For context on the potential disparity in revenue that will exist before the Pac-12’s next deal kicks in, consider a likely scenario in the SEC.
The conference’s Game of the Week package on CBS, currently valued at $55 million annually, is moving to ESPN for a payday reportedly in excess of $300 million per year — and perhaps as much as $350 million annually.
In other words, the SEC will earn more each year from those 15-16 broadcasts, which include the SEC championship game, than Pac-12 schools receive each year from the entire Tier 1 contract with Fox and ESPN for 44 football games (and the Pac-12 championship).
According to the term sheet for the Tier 1 deal, which has been obtained by the Hotline, the Pac-12 will collect $262.9 million from ESPN/Fox in the 2020 fiscal year.

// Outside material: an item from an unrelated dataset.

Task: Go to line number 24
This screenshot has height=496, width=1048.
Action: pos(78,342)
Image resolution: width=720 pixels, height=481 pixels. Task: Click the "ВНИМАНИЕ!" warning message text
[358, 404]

That figure increases by 5.1 percent annually, meaning that not until the final year of the deal (FY24) will the conference generate as much Tier 1 revenue ($321 million) as the SEC could receive on an annual basis just from its Game of the Week package.
But have no fear, Pac-12 fans. Super genius Larry Scott is on the mother.
Scott believes the negotiating leverage created by pooling the Pac-12 inventory at the negotiating table— all the football and men’s basketball games currently on Fox, ESPN and the Pac-12 Networks — will produce a windfall that justifies the wait-it-out strategy.
The man is just stealing money.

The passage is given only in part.